═══ Data for review

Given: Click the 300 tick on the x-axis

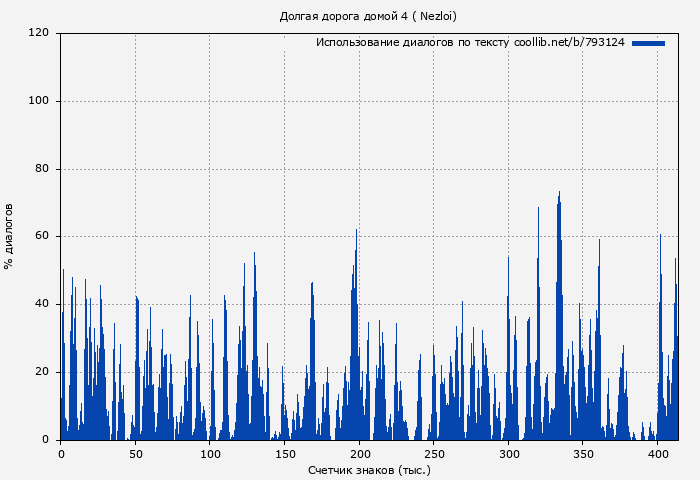Looking at the screenshot, I should click(x=508, y=454).
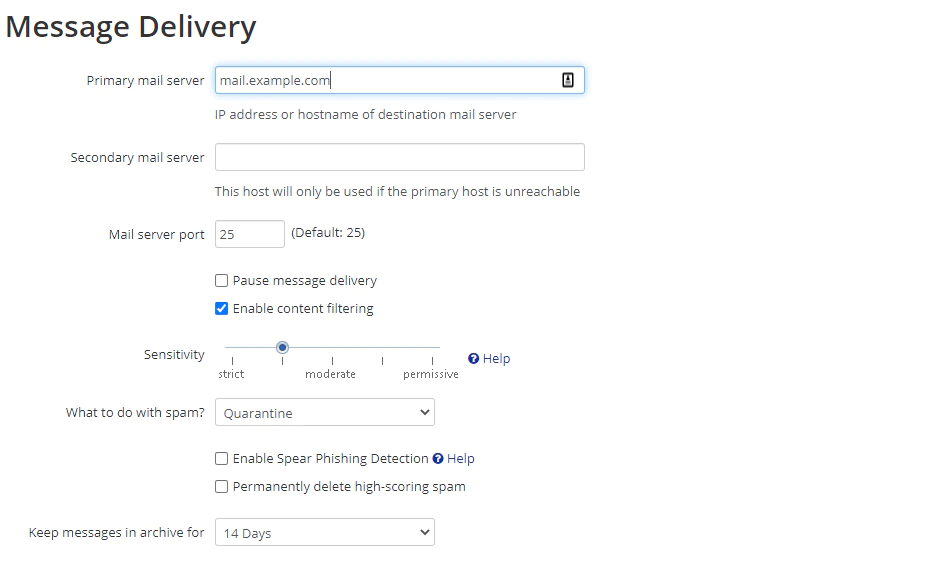Click the question mark icon beside Sensitivity Help

tap(474, 358)
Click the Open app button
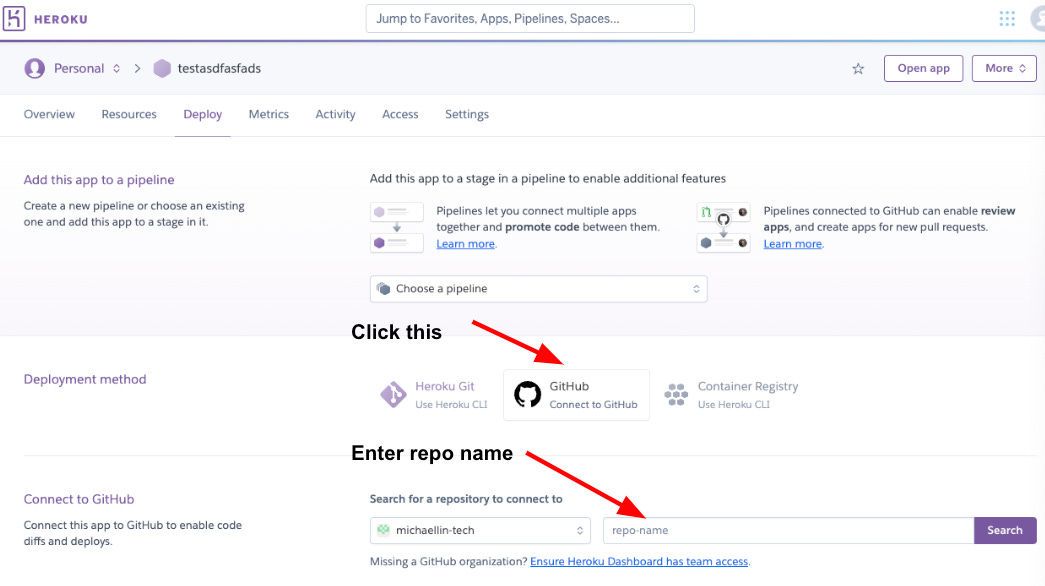The image size is (1045, 586). (x=923, y=68)
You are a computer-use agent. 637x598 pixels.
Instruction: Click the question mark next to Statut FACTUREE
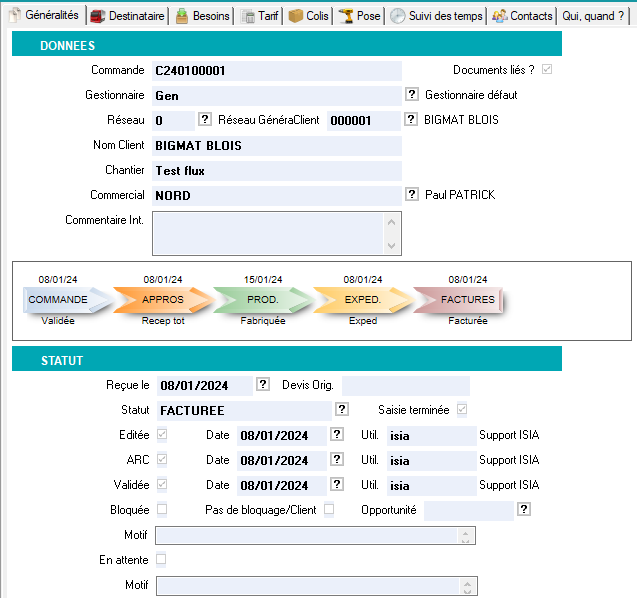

══════

Aim of the task. Print the material exactly as given, but not the pictures.

Worked solution.
Given: Click the 300 tick on the x-axis

Looking at the screenshot, I should click(x=508, y=454).
Click the question mark icon beside Sensitivity Help

tap(474, 358)
Click the Open app button
The image size is (1045, 586). (x=923, y=68)
You are a computer-use agent. 637x598 pixels.
Instruction: Click the question mark next to Statut FACTUREE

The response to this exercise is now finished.